Aldo Ceresa had to quit his job as a surgeon after being diagnosed with Alzheimer’s disease 10 years ago.
But since taking part in clinical trials for a new treatment approved by the FDA on Monday (June 7), he’s seen a marked improvement in his condition.
"I'm more confident in myself and I become more aware that I'm not making so many mistakes anymore. Before I was going to get something, I couldn't remember where to find things in the kitchen. That has become less of a problem now. I'm beginning to find more things out for myself."
Biogen Inc’s Aducanumab is the first drug being used to target an underlying cause of Alzheimer’s disease.
It was approved in the U.S., where Alzheimer's is the sixth leading cause of death.
Britain hasn’t licensed it yet - and clinical trials to prove the drug works are still ongoing.
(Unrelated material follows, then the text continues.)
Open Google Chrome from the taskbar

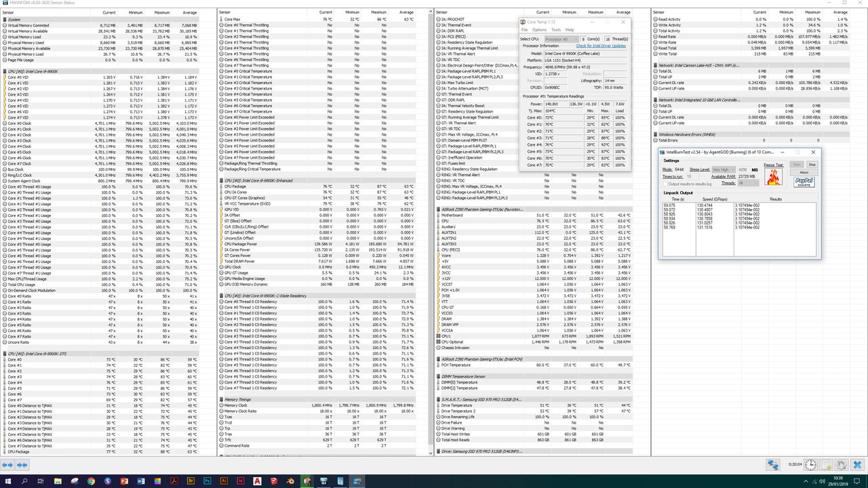91,481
68-year-old Ceresa has been receiving Aducanumab since 2017 as part of those UK trials.
They are being led by Dr Cath Mummery from the Dementia Research Centre at University College London.
She says the FDA approval in the U.S. is a pivotal moment for those desperate for a cure.
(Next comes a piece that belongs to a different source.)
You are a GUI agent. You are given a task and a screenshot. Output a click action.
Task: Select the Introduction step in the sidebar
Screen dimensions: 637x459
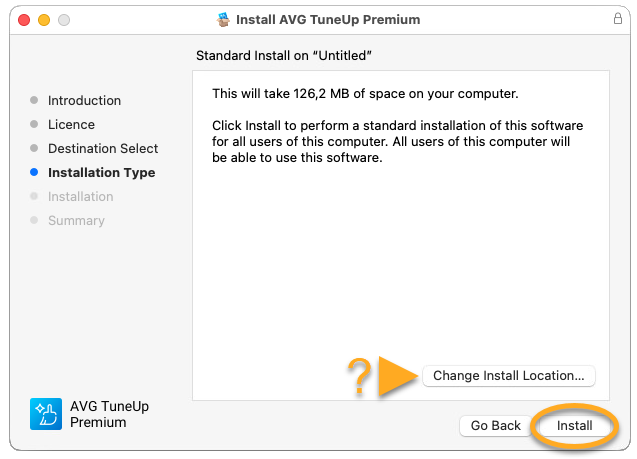(84, 101)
"This will give hope to the people that haven't had any hope for a very long time. Those patients and participants in my trials who are desperate to find something that helps."
It could take months for the drug to be approved in the UK - but experts are optimistic.
Aducanumab is the first newly approved Alzheimer’s drug since 2003, and it’s the only treatment designed to slow progression of the mind-altering disease.
Biogen said it had priced the drug at $56,000 (USD) per year.
Though the drug has been hailed by patients and neurologists as an effective option for Alzheimer’s sufferers, some doctors are still skeptical, and say more proof is needed, as clinical trial results were inconsistent.